* **Data for locating visible targets**:
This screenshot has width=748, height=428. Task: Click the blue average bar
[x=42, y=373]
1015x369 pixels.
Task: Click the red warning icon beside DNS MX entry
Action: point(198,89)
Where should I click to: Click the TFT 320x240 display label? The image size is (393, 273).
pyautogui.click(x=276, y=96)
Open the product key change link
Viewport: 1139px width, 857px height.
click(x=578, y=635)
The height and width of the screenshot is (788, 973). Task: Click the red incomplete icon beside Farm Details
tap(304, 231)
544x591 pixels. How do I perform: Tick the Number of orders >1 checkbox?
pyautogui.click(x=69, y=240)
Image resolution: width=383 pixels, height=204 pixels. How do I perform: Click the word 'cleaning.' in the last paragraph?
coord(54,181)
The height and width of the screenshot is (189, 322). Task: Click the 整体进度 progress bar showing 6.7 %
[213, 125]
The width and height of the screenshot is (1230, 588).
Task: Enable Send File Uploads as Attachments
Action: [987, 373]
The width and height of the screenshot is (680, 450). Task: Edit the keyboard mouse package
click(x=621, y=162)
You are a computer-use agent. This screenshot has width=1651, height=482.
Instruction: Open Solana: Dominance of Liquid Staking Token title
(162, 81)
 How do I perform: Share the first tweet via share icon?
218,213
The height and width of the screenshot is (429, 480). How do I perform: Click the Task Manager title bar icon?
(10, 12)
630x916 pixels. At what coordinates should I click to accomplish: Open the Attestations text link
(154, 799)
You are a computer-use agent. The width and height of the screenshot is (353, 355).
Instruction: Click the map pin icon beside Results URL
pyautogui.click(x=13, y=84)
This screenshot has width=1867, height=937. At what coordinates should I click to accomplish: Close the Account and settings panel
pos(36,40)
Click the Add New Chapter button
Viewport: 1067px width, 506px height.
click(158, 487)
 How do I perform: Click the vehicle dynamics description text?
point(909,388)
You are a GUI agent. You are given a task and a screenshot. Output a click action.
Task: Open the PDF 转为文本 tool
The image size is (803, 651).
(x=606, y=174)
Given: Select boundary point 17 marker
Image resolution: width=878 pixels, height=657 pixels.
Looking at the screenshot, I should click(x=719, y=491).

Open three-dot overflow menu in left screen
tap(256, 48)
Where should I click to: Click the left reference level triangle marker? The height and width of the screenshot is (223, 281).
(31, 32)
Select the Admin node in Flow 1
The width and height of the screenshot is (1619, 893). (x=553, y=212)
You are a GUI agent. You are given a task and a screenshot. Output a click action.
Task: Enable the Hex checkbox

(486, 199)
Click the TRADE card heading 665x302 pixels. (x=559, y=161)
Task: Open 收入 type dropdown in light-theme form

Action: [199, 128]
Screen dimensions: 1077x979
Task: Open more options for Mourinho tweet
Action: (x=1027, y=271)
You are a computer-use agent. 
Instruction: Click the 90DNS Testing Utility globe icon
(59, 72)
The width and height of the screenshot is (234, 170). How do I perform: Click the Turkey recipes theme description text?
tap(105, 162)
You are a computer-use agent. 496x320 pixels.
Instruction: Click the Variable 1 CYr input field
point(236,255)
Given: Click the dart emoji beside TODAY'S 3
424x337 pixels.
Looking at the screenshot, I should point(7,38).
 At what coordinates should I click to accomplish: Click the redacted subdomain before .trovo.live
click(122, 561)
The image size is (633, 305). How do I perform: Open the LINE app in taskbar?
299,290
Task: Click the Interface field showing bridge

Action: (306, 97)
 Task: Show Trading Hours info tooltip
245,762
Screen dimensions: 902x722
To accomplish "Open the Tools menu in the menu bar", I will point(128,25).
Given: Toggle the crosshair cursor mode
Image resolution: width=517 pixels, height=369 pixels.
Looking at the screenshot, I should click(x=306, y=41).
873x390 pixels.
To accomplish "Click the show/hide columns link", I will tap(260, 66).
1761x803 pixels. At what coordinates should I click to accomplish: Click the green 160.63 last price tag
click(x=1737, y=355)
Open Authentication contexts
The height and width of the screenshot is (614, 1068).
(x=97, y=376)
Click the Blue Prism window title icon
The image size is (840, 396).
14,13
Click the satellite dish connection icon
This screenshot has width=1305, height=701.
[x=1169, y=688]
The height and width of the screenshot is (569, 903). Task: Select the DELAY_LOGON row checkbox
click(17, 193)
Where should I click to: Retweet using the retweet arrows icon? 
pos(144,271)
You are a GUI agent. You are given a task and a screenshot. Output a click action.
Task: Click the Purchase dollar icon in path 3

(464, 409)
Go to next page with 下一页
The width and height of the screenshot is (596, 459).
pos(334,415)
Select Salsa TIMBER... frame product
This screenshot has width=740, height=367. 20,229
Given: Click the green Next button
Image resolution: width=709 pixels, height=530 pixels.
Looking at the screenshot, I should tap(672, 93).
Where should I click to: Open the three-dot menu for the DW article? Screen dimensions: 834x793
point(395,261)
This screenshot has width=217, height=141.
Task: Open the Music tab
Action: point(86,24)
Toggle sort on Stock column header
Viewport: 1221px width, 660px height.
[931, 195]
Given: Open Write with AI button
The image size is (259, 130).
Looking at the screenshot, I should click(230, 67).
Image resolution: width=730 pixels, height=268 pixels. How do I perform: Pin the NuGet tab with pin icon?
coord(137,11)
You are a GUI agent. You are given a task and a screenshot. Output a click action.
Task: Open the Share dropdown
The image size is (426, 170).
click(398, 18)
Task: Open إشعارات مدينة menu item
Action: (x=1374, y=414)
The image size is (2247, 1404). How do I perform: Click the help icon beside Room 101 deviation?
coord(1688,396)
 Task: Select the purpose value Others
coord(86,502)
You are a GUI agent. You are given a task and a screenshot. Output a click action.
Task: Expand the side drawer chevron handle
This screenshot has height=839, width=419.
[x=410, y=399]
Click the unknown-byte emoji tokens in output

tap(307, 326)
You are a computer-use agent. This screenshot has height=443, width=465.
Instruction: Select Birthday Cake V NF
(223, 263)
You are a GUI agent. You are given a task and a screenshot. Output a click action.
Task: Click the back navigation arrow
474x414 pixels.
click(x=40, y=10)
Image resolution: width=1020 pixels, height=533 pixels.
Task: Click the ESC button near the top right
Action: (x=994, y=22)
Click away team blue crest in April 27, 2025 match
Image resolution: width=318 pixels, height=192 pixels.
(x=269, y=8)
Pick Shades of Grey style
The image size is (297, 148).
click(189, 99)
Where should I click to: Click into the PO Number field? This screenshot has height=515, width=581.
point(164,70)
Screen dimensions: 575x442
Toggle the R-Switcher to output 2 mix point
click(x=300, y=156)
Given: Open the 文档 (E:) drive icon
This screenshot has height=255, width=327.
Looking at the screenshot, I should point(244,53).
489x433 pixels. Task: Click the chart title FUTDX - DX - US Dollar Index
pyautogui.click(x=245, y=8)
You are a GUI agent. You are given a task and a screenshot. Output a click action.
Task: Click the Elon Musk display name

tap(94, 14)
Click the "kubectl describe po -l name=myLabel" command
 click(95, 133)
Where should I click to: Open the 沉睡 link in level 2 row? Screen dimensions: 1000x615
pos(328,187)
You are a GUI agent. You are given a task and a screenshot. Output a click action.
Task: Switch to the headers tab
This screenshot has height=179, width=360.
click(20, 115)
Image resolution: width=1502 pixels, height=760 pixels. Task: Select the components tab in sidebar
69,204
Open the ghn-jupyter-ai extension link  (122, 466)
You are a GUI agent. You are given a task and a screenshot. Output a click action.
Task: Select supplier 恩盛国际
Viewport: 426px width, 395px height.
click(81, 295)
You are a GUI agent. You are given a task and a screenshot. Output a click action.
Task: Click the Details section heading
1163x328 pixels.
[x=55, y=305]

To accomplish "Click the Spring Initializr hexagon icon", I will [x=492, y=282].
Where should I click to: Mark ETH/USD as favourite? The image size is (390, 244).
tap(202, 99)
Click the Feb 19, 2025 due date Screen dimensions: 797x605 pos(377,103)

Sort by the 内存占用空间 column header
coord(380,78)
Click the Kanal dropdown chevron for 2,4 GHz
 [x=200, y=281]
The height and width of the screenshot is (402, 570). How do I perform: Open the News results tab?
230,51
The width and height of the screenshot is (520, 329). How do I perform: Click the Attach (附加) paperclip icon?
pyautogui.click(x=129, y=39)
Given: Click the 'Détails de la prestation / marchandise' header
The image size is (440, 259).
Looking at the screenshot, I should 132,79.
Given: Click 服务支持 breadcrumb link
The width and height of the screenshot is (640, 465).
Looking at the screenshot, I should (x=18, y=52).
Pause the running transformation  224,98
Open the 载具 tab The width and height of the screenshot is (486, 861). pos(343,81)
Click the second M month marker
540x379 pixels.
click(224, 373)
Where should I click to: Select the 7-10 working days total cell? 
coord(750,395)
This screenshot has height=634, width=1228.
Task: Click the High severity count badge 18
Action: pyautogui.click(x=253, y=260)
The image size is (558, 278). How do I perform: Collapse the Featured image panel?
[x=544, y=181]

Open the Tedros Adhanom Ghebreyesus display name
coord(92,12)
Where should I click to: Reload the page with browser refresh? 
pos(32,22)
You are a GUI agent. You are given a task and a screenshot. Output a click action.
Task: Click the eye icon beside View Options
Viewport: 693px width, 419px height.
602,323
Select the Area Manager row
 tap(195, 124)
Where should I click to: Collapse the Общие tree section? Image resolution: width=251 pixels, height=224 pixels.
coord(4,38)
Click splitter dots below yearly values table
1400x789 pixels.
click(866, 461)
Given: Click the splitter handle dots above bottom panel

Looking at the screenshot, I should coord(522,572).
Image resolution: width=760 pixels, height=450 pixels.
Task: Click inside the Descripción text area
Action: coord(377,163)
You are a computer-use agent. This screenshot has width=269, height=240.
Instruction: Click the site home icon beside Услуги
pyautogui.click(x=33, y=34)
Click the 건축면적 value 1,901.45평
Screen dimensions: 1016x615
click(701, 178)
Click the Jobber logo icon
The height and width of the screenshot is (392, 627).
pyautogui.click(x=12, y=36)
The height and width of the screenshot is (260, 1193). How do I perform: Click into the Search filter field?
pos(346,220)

* **INSTRUCTIONS FOR THE TASK**: Update the lines between the one holding "Sort by the 内存占用空间 column header" and the one holding "pyautogui.click(x=129, y=39)", inclusive, by replacing "News" with "Images" and leaving everything else unchanged.

* **ANSWER TO THIS TASK**:
Sort by the 内存占用空间 column header
coord(380,78)
Click the Kanal dropdown chevron for 2,4 GHz
 [x=200, y=281]
The height and width of the screenshot is (402, 570). How do I perform: Open the Images results tab?
230,51
The width and height of the screenshot is (520, 329). How do I perform: Click the Attach (附加) paperclip icon?
pyautogui.click(x=129, y=39)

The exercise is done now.